A picture of the lunar surface taken by China’s Chang’e 5 Lander, collected samples of 2020
CNSA / Xinhua / Aliy
A solar-driven device can produce water, oxygen and gasoline from the lunar land for future astronauts in the moon.
It has been known to be a lot of water locked in minerals in the moon. But the suggestions of harvesting resources from the lunar land, known as regolith, often have a complicated, strong approach for long lunar colonies.
Now, Lu Wang In the Chinese University of Hong Kong and his companions with a simple solar-powered reactor will produce useful resources by expressing the day’s regolith and the co₂ destroyed by astronauts.
To conduct their experiments, researchers use lunar samples collected China’s Chang’e 5 missions and simulated samples made from terrestrial stones.
In the reactor, the light and heat from the sun first taking water from the lunar land, the land acts as a cause of a co₂ and water to perform carbon monoxide, oxygen and hydrogen. Some water from the first step will be left to all and available for other goods.
Lunar land has many minerals that can have a reaction paper, but a compound called ilmenite is thought to be one of the main catalysts, as Wang.
“The chemical reaction mechanism is very appealing and beneficial and may be relevant to the creation of the moon resources,” as Haihui Joy Jiang At the University of Sydney, Australia, not included in the study.
“To find out if this process becomes a practical and possible, ideal method of deployment of the month, there is a residual research and future Jiang questions.
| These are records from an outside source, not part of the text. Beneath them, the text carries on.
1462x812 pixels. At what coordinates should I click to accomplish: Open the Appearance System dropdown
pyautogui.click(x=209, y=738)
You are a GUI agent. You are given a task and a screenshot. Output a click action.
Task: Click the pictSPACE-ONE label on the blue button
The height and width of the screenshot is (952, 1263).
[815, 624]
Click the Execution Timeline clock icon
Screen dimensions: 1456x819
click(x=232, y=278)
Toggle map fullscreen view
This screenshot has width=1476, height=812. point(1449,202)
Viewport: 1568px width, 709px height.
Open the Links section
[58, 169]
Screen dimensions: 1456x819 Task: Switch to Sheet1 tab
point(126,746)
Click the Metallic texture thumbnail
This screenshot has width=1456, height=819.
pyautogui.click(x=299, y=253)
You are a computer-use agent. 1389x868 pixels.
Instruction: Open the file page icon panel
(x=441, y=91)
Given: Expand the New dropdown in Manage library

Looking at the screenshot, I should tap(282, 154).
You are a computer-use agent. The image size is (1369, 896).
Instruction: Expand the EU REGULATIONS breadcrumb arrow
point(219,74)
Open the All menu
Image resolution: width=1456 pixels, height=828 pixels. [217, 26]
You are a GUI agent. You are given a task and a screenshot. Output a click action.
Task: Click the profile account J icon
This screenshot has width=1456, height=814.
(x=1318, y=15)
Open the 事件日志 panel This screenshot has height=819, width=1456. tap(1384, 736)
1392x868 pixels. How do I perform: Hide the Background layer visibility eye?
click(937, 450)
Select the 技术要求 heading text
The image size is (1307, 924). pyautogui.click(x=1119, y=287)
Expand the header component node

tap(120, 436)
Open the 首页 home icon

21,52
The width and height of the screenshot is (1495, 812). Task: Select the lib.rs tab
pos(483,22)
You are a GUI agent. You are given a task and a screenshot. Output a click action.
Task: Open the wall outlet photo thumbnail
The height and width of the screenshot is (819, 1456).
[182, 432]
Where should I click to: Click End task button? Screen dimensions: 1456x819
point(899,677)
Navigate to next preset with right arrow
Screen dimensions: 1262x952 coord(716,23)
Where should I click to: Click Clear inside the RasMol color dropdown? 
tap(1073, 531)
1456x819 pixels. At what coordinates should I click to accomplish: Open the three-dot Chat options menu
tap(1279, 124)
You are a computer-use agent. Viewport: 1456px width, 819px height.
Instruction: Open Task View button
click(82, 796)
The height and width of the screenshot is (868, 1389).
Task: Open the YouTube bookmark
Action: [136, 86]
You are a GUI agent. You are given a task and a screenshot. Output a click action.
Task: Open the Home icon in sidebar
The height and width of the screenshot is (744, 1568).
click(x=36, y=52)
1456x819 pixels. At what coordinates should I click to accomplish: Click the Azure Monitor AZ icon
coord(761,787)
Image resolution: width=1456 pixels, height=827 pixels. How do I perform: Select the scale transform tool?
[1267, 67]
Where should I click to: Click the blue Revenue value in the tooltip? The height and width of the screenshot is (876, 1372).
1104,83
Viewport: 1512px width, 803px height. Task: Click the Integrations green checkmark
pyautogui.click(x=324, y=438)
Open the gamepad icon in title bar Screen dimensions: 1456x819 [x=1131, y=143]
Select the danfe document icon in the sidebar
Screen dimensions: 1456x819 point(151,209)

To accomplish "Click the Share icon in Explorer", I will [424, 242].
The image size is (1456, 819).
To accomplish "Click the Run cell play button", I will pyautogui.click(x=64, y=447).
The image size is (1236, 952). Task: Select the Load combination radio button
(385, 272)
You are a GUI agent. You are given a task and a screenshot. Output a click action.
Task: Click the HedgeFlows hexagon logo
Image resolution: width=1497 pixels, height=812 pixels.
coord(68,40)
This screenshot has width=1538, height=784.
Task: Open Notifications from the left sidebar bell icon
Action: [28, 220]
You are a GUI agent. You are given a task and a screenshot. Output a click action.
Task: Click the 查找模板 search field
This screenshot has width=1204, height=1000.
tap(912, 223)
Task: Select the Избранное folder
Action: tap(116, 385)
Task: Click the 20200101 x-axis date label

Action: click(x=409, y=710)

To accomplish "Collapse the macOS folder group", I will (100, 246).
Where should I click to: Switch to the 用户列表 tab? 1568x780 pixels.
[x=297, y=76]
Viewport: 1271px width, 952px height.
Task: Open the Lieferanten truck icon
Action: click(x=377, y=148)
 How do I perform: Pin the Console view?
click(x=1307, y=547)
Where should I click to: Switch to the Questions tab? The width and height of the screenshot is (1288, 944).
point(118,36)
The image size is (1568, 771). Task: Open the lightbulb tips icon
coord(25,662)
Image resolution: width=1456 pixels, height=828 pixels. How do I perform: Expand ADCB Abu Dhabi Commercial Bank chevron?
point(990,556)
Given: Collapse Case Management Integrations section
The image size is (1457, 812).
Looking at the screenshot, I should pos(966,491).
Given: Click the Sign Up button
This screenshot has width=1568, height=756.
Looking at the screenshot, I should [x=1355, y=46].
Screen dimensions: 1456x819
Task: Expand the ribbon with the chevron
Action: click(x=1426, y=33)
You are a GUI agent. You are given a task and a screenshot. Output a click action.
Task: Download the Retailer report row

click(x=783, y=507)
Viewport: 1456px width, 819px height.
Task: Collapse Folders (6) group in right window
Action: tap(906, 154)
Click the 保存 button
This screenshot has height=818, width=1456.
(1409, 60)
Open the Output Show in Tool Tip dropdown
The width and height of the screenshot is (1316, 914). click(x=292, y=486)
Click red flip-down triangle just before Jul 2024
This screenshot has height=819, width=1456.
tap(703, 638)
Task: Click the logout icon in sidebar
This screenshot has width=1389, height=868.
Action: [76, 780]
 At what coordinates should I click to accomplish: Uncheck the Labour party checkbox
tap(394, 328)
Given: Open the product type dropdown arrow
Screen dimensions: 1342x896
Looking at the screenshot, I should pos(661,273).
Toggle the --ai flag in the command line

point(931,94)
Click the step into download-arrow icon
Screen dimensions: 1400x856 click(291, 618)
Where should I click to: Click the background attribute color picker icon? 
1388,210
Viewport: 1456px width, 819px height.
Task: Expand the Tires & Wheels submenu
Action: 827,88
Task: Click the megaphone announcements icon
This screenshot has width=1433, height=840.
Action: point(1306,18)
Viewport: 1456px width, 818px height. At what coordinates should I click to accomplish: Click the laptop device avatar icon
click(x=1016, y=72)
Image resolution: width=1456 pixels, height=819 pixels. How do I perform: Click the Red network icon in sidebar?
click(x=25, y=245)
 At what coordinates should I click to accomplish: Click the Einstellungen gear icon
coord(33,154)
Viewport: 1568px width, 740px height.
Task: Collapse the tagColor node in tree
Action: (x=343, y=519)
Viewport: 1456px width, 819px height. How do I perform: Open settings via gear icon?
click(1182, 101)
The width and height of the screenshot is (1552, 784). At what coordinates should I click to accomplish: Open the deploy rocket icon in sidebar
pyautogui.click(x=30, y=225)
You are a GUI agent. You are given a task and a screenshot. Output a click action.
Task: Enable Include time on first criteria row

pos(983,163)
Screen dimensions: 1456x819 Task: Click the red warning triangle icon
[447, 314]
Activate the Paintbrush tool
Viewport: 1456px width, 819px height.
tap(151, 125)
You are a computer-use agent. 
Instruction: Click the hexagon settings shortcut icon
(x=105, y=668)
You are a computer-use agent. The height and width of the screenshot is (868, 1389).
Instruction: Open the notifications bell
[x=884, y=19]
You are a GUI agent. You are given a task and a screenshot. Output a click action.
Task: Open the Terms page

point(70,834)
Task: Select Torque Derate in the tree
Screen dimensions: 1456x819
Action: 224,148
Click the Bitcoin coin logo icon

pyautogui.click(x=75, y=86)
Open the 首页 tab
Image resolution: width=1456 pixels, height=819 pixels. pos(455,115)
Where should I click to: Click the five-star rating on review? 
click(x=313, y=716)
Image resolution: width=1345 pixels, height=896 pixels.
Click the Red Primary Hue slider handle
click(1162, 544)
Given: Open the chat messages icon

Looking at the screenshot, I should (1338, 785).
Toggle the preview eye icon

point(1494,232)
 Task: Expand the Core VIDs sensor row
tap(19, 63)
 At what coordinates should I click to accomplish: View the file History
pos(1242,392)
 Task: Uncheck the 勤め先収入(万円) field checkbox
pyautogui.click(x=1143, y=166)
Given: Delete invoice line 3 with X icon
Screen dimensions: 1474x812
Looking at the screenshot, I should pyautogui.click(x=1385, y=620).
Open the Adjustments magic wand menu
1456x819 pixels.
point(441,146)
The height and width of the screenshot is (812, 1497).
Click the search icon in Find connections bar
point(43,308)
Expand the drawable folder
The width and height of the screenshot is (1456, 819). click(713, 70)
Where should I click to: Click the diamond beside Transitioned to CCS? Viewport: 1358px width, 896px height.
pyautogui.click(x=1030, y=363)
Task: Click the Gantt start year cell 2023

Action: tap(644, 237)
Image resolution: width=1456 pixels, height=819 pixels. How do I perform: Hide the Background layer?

Wang acknowledged that the process scaled to make enough water, oxygen and gasoline for a lunar colony is very hard. “Severe around the moon has unique challenges, including temperature change, ultra-high vacuum, severe solar radiation,” he said. “In addition, the heterogeneity of the lunar land and the lack of resources in the co₂ also represent many technical implementation.”
The article modified on 18 July 2025
We clarified that some water left after the reaction that produced hydrogen and oxygen.